The team obtained 10ml blood samples from 27 patients with non-small cell lung cancers and fed the samples into the CTC-chip device, which sucessfully grabbed onto just the cancer cells in the sample. By extracting the cells and then genetically analysing them the team were then able to determine whether the tumours carried by the patients would be susceptible to specific chemotherapy agents such as newer classes of drugs called receptor tyrosine kinase antagonists (TKAs), including gefitinib and erlotinib, which target the epidermal growth factor receptor commonly mutated in non small cell lung cancers. The technique also means that patients who are already on treatment can be monitored non-invasively for signs of developing drug resistance so that their drug regimen can be switched or better tailored to their needs.

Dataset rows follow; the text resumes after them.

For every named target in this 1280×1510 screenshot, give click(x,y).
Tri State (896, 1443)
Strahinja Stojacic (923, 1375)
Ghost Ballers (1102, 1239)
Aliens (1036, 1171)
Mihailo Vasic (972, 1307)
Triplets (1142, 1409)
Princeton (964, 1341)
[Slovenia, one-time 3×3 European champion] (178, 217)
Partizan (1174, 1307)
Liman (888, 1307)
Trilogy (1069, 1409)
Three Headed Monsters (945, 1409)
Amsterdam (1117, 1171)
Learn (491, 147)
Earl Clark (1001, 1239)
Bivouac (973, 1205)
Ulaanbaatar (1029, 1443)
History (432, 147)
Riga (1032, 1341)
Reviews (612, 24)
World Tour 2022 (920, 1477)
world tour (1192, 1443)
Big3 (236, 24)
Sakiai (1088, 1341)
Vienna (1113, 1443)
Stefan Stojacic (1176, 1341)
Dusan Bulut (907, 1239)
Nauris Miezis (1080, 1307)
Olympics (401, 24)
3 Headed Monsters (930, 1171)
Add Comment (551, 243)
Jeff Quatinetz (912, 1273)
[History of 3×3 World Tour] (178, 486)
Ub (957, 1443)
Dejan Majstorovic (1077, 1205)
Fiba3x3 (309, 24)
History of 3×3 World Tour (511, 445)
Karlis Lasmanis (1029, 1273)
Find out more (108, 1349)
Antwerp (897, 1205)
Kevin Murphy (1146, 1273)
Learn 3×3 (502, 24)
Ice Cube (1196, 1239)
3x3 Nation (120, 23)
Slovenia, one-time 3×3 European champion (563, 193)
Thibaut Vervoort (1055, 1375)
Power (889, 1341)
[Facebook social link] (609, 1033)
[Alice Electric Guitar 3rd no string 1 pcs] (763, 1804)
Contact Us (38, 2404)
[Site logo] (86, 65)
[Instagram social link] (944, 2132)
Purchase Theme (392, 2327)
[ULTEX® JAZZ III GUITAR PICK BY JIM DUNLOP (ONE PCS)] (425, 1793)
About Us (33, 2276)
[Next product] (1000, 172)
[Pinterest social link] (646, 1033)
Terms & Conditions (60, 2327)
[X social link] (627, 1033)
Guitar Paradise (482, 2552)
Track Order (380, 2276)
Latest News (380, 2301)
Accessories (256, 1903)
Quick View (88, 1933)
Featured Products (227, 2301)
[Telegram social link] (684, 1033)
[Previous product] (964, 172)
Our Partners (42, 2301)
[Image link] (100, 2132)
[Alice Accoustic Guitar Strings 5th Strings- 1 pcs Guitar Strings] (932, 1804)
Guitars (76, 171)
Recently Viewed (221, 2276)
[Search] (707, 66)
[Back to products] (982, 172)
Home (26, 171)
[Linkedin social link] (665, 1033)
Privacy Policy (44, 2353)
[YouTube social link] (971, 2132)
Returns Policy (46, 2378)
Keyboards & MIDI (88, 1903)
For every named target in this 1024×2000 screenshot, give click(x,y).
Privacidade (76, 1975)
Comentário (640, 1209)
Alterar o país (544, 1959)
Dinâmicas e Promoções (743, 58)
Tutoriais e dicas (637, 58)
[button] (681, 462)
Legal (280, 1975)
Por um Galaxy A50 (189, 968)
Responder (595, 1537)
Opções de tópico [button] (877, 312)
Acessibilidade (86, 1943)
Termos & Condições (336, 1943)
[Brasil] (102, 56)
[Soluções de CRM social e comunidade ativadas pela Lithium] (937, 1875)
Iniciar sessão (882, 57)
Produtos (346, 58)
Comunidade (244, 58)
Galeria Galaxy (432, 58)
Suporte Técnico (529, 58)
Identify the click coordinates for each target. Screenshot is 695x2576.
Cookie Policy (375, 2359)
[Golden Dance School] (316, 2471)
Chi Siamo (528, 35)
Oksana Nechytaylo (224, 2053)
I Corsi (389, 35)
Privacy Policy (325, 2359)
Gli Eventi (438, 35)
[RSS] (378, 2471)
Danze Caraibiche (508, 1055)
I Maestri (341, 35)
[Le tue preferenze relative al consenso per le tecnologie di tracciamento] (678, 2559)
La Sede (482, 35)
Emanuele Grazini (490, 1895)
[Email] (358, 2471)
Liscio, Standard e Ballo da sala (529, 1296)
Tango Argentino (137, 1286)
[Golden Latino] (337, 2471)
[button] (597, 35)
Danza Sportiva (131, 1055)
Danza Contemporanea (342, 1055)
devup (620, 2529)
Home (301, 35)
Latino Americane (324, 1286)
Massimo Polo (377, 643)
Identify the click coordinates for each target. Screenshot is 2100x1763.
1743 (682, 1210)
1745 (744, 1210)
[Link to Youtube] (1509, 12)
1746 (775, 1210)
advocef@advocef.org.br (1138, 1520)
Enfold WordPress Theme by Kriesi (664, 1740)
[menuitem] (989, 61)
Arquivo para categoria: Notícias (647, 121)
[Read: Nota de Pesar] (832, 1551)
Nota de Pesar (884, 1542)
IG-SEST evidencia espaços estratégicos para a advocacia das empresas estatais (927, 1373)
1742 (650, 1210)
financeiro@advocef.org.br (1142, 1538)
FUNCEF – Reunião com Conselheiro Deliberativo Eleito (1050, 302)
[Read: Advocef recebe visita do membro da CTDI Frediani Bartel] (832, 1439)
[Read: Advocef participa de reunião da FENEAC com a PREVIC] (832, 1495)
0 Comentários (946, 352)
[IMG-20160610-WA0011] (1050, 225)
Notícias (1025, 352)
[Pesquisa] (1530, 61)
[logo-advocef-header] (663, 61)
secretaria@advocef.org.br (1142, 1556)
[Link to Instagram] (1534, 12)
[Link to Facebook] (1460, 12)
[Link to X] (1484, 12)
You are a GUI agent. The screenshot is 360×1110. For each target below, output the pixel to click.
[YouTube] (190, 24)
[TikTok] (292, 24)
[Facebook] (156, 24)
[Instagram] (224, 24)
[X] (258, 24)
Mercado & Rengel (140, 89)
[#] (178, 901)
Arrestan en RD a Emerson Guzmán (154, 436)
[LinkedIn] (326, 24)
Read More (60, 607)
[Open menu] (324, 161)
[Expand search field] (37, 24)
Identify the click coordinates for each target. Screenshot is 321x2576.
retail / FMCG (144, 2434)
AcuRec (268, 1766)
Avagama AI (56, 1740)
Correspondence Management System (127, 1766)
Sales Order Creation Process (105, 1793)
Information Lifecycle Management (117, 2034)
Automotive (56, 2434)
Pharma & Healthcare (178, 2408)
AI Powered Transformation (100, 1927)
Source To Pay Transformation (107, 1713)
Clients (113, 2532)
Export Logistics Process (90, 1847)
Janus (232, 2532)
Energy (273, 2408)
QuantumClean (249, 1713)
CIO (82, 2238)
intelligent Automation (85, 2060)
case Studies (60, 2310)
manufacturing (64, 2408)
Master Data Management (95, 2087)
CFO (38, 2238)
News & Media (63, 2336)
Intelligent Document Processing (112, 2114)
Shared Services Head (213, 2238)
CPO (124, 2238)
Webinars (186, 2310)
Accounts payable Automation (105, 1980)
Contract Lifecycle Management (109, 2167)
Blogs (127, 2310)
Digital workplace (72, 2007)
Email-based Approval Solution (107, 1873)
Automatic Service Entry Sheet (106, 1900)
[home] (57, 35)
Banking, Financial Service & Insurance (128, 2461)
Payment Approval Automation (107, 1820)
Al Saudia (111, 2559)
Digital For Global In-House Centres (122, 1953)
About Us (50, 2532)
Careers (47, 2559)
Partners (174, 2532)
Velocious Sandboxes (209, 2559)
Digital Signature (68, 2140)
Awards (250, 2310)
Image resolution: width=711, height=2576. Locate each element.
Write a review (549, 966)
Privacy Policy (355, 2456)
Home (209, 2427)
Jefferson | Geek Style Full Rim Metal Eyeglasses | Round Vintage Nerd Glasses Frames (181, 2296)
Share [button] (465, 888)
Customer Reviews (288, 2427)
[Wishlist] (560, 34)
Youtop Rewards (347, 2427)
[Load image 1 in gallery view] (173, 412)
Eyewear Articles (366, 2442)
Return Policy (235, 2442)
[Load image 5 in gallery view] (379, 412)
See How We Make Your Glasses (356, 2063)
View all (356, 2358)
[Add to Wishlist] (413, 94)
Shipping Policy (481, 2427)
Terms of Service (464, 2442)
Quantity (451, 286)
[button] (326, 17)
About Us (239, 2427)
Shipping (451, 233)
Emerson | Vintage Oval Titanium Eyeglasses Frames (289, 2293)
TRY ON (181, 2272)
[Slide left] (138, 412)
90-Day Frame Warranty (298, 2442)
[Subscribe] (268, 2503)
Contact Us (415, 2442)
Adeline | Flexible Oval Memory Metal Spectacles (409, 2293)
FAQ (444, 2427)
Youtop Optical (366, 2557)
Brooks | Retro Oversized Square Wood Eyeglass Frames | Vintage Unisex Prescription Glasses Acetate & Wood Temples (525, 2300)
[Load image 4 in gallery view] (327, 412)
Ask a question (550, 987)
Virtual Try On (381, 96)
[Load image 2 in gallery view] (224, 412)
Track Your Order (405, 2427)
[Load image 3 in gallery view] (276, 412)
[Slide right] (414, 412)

This approach would also avoid the need to perform procedures like lung biopsies, which can carry significant risks of bleeding, lung puncture and infection.
"If tumour genotypes don't remain static during therapy, it's essential to know what you are treating at the time you are treating it," says Haber. "Biopsy samples taken at the time of diagnosis can never tell us about changes emerging during therapy or genotypic differences that may occur in different sites of the original tumour, but the CTC-chip offers the promise of non-invasive cancer monitoring."